The DVH-based parameters of the ipsilateral lung were similar in the IMRT and VMAT plans as displayed in table 3. We could not add the V5-15 and V20/30 of the ipsilateral lung as the predictive factors for the RIP following the investigations from Yorke et al. and Ramella et al. [22, 23]. As it reduced middle dose volume but increasing low dose volume of the total and contralateral lungs, the conclusion could not be easily obtained that the SA/PA-VMAT techniques had the dosimetric advantages for locally advanced lung cancer from the present study.
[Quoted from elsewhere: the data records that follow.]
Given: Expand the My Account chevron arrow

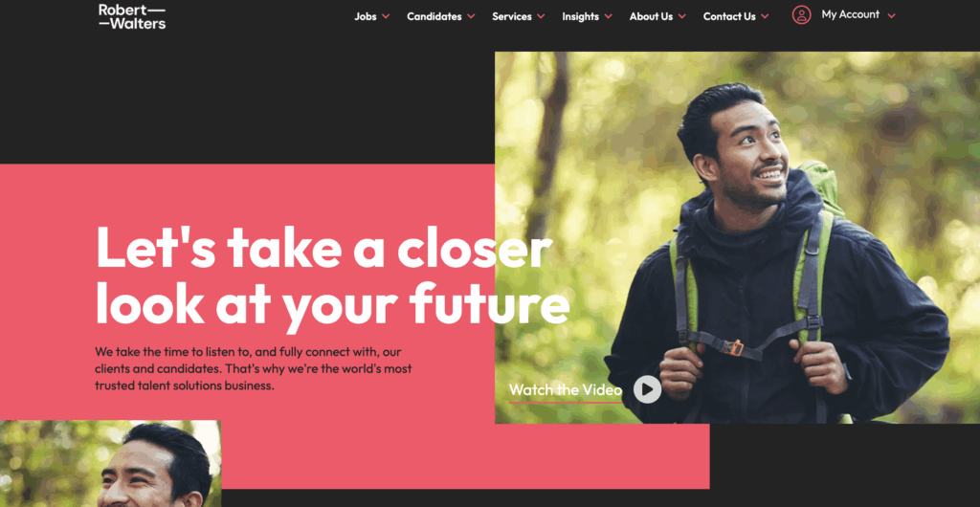Looking at the screenshot, I should pyautogui.click(x=891, y=15).
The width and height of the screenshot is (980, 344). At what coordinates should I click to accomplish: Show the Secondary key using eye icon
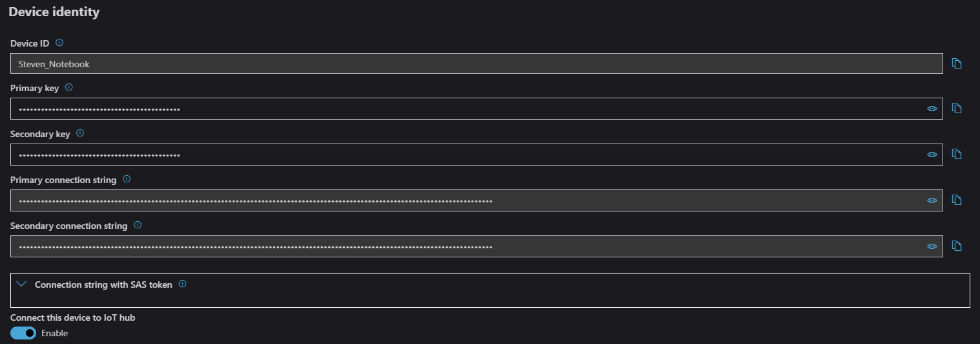point(932,155)
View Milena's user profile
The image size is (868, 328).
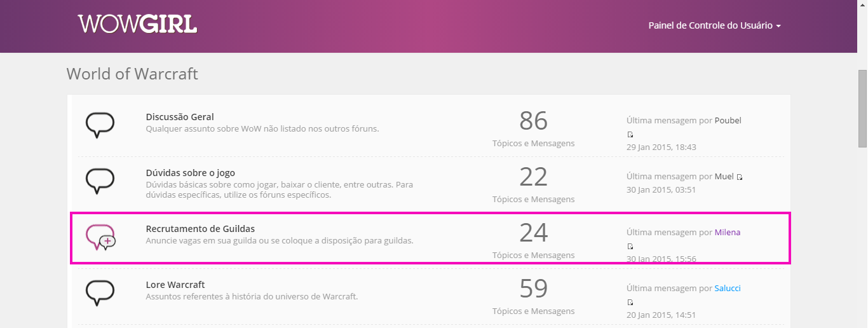coord(728,233)
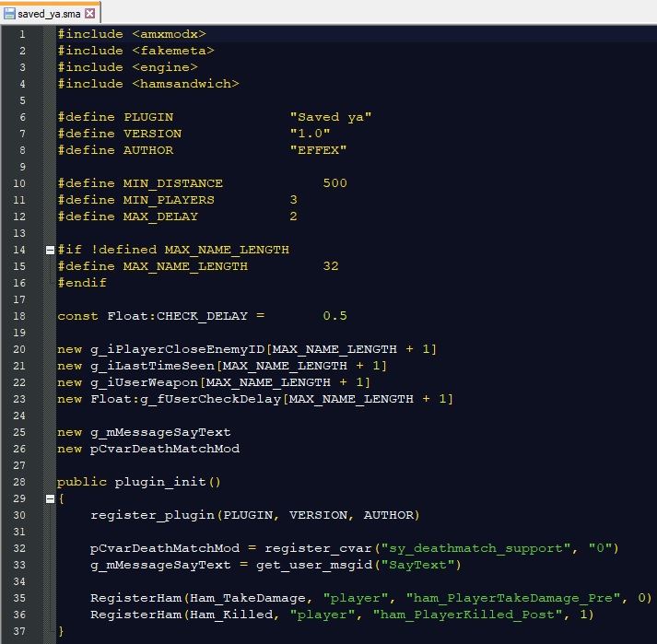657x644 pixels.
Task: Click the #include <hamsandwich> line
Action: click(147, 84)
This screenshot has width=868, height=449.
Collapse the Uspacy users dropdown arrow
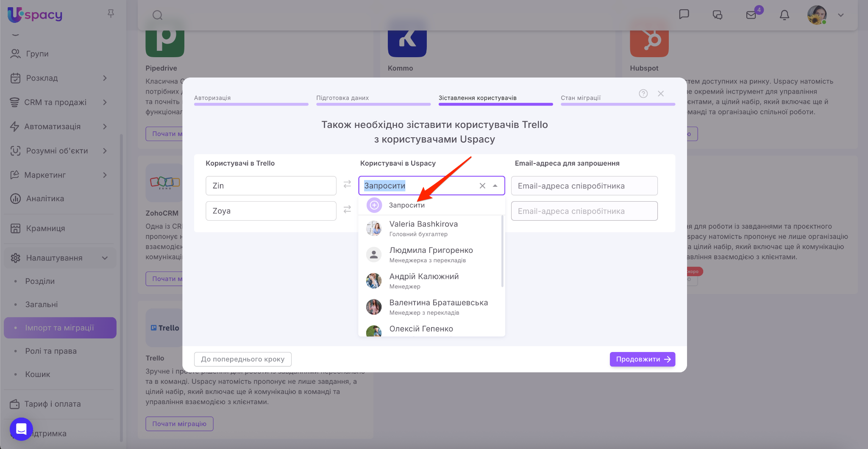tap(495, 186)
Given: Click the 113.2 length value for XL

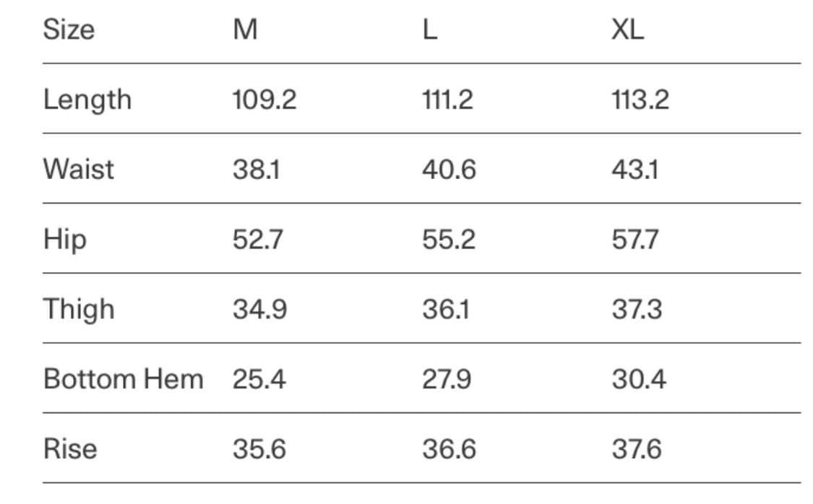Looking at the screenshot, I should pos(640,100).
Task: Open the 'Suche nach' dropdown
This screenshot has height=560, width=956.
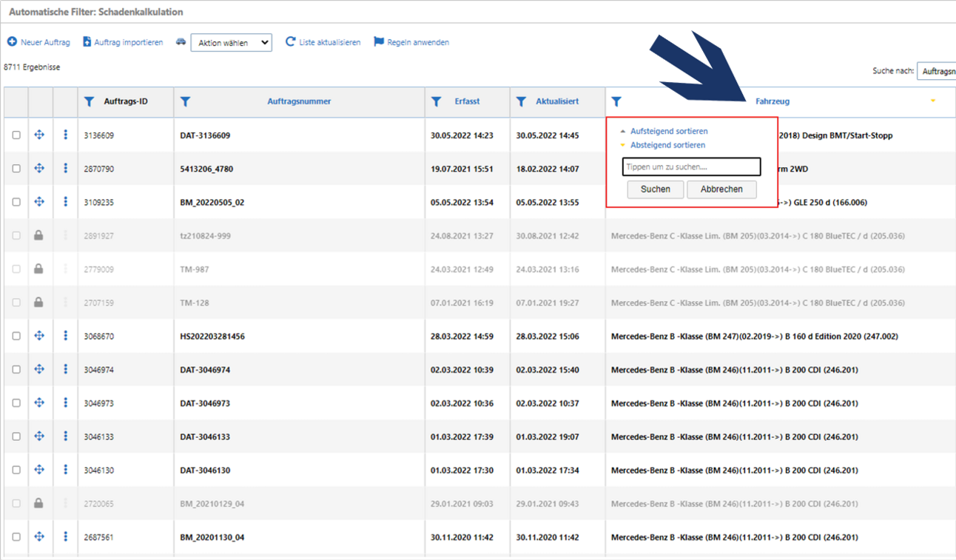Action: (x=936, y=71)
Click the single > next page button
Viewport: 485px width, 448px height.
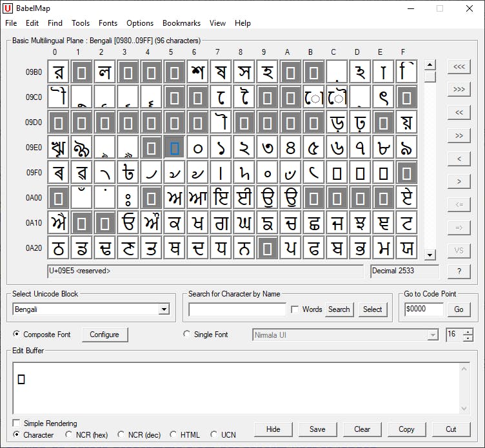tap(459, 182)
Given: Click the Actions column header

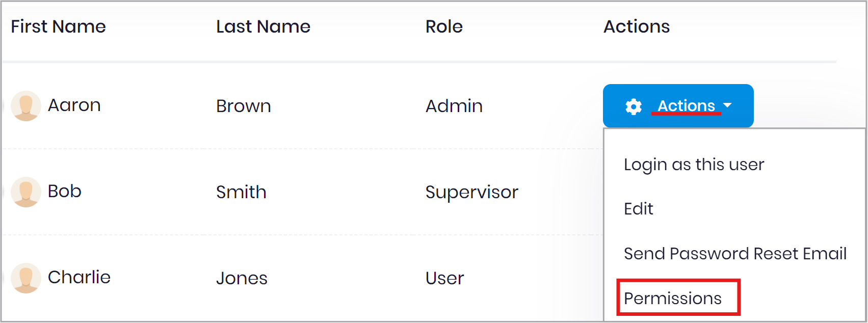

In our study, we did not find significant differences in dose sparing of other OARs (spinal cord, heart and esophagus) between the IMRT and SA/PA-VMAT plans in treatment for locally advanced lung cancers.

Beside the dosimetric analysis, similar with other studies mentioned above [3, 4, 6, 911], less treatment time was observed in plans delivering using the SA/PA-VMAT techniques. This would be another advantage of the VMAT technique: enhancing patient satisfaction and comfort and reducing intrafraction variation. It might potentially help patients tolerate a whole treament procedure, particularly those sick or painful cases. Also in a line with other studies, we observed that the SA/PA-VMAT plans achieved the comparable dose distribution of the targets with more less MUs, compared to IMRT technique (as shown in table 4).
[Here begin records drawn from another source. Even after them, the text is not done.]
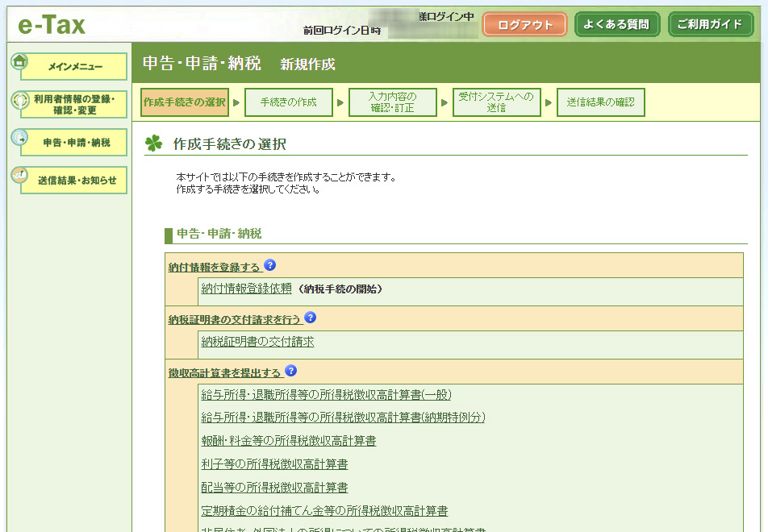
Task: Click the icon beside 申告・申請・納税 in sidebar
Action: tap(20, 137)
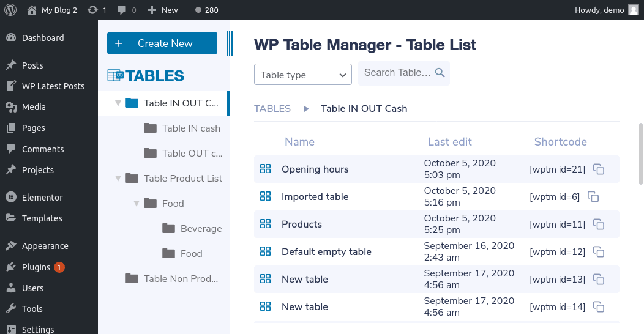
Task: Collapse the Food parent folder
Action: point(137,203)
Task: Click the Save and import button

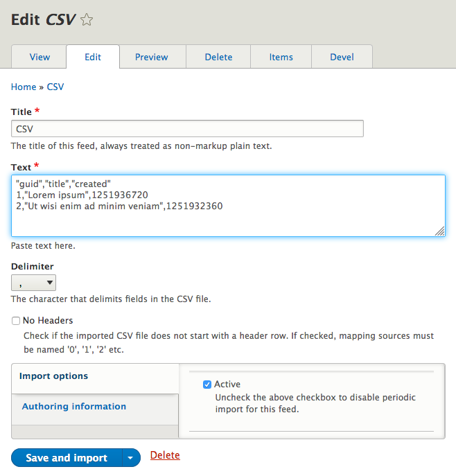Action: 67,458
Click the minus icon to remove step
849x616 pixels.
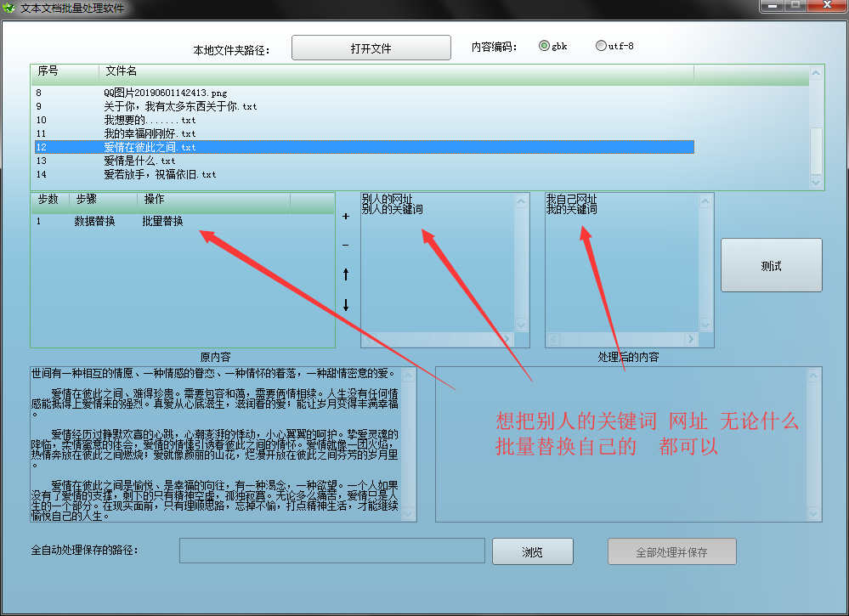(345, 246)
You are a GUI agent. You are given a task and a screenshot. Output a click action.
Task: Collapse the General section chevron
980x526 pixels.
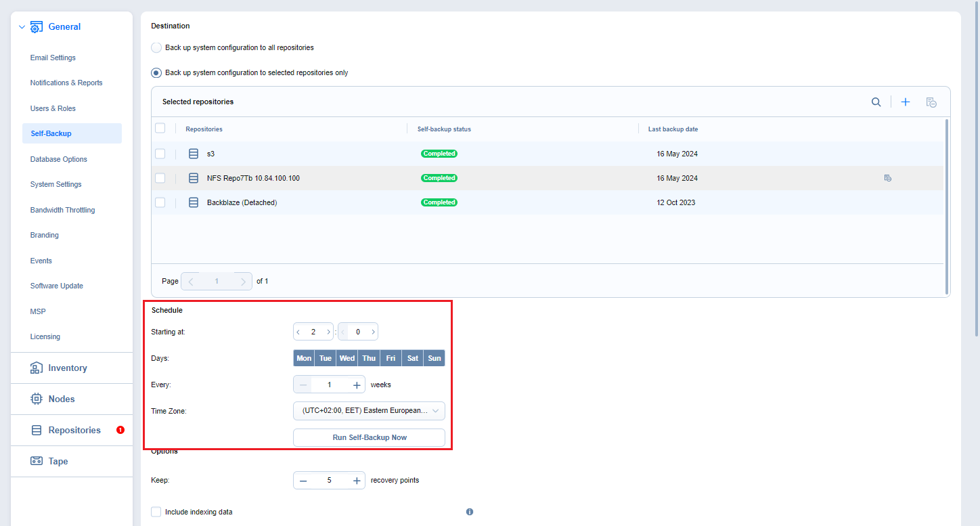(22, 27)
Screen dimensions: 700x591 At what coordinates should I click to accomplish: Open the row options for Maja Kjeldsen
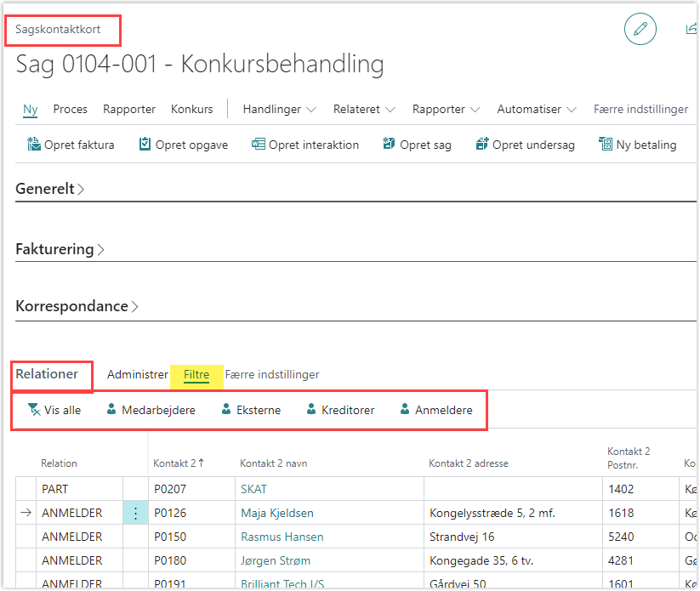135,513
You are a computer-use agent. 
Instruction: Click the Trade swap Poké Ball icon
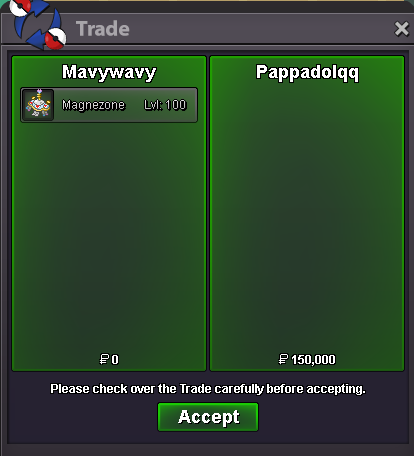[38, 24]
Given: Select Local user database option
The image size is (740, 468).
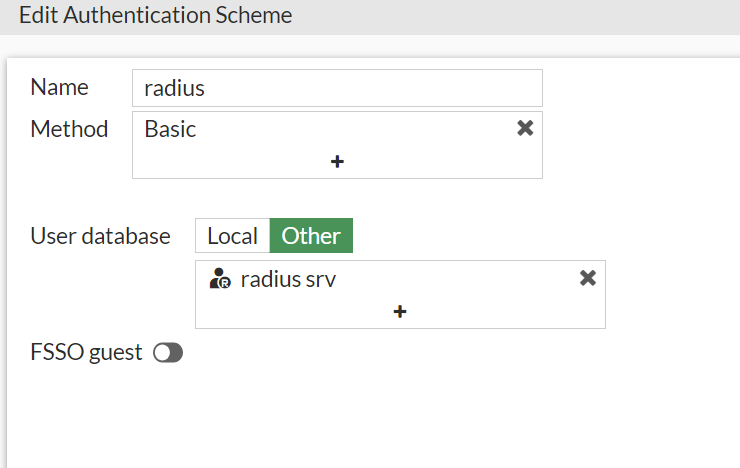Looking at the screenshot, I should 232,236.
To our knowdge, the applications of several other techniques that might be helpful to reduce the RIP in radiotherapy for locally advanced lung cancer, including the set-up correction with cone beam CT scan and the active breathing control during simulation and treatment. In present study, we only indicated the dosimetric advantages and disadvantages of the VMAT techniques in treatment for locally advanced lung cancers, compared with the IMRT technique. Even only 18% grade 1 and 9% grade 2 acute RIP were observed in 24 patients with large-volume NSCLC after VMAT treatment [3], the potential value of the VMAT techniques for central and bulky lung cancers needs more clinical investigations.

Conclusions

In this dosimetric and efficiency analysis, the SA-VMAT plans show more optimal target coverage. Compared to the IMRT plans, the VMAT plans reduce the V20/30 and MLD but increase the V5/10 of the total and contralateral lungs. The PA-VMAT technique shows more lung dose sparing of the contralateral lung. With more efficiency, VMAT plans reduce the treatment time significantly. But studies are warranted to evaluate the clinical benefits of the VMAT in treatment for patients with locally advanced NSCLC in future.

Conflict of interest notification

The authors declare that they have no competing interests. While our radiation physics center is a training center for Chinese radiation oncologists and physicists supported by Elekta Oncology Systems (Crawley, UK).